_WHAT THIS TASK INVOLVES_
Print the section of the Botswana travel account that opens with "If you have" and closes with "bit of space.", copying it word for word.

_SELECTION_
* BEGIN *

We had planned to go with the latter, but our boat didn’t turn up. It was early in the morning, the boatsman probably overslept. Apparently, those things happen in Botswana. At least that’s what my American friends told me, who had all spent the past two years living in the country as volunteers. People are friendly, but service is not the fastest.
Traveling into Botswana
So, public ferry it was. As it was still early in the morning, just after the border opened at 6am, we had to wait about 45 minutes until the first ferry was ready to leave. As I said, you need patience in Botswana. By now a huge crowd had assembled, and it was clear the ferry would be packed. Everyone hustled on when it was finally ready to board, and all you could do was trying not to stumble over someone’s feet as you climbed on board.
When we finally arrived on the Botswana side, we boarded the first of many public buses we would use during our stay in this country. We were currently in the Northeast of Botswana, at the Kazungula Border. Our destination for today was Francistown, about a 6-hour bus ride away. It was only for a night, however, before continuing to Serowe where we’d stay for two nights at a Rhino Sanctuary.
Most tourists who travel this area do this either by renting their own car or going on a pre-planned trip with a travel company. In both cases they have the luxury of not having to deal with the public transport system in Botswana. I freely admit, if I had been on my own I wouldn’t have done this either. But as I travelled with a group of people who had lived there for two years, and thus had plenty of time to become acquainted with the public buses, I trusted them to know the drill.
If you have ever been told that public transport in Africa is a challenge, and anything but comfortable, that’s an understatement. The buses were usually sprinters for about twenty people, and they were almost always completely full. What makes it worse, there’s no extra space for luggage. We had to squeeze our bags into the aisles, between seats or into any other available bit of space.

* END *

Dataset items
* BEGIN *

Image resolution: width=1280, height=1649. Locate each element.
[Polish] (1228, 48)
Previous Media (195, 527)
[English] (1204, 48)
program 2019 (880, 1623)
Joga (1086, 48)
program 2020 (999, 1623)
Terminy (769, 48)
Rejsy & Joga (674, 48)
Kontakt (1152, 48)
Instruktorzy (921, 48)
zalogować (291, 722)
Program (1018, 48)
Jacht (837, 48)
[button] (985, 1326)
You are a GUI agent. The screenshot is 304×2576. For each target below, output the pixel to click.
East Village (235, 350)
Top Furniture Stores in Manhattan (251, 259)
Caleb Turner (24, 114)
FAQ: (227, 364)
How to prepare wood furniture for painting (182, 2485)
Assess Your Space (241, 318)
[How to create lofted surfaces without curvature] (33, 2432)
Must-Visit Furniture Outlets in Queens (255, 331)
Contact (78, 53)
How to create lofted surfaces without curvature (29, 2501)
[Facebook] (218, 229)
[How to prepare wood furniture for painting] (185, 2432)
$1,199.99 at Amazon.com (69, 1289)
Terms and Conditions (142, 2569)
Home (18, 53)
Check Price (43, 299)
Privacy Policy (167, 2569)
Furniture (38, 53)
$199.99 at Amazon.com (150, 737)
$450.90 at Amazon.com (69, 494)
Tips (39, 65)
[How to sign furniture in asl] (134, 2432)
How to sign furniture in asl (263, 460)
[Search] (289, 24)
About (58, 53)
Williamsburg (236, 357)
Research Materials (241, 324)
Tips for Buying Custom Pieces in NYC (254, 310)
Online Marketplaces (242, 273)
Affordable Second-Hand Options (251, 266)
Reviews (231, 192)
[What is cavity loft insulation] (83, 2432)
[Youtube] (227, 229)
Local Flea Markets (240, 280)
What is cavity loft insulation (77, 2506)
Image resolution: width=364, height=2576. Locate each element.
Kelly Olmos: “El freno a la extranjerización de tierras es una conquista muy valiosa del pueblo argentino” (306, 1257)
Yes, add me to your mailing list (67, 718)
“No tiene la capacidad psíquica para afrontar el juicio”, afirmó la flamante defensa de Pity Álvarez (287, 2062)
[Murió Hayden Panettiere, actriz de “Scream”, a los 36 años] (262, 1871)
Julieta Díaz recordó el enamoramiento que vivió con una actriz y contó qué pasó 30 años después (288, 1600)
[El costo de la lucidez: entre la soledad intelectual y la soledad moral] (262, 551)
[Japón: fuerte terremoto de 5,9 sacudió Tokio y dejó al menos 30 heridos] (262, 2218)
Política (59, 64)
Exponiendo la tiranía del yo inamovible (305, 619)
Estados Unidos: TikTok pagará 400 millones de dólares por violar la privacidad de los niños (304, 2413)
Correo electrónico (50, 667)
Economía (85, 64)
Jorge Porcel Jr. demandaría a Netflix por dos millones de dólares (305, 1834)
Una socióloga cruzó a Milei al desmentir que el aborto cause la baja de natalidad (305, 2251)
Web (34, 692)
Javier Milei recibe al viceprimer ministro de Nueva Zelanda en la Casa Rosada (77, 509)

* END *

_REPLY TO THE EXERCISE_
If you have ever been told that public transport in Africa is a challenge, and anything but comfortable, that’s an understatement. The buses were usually sprinters for about twenty people, and they were almost always completely full. What makes it worse, there’s no extra space for luggage. We had to squeeze our bags into the aisles, between seats or into any other available bit of space.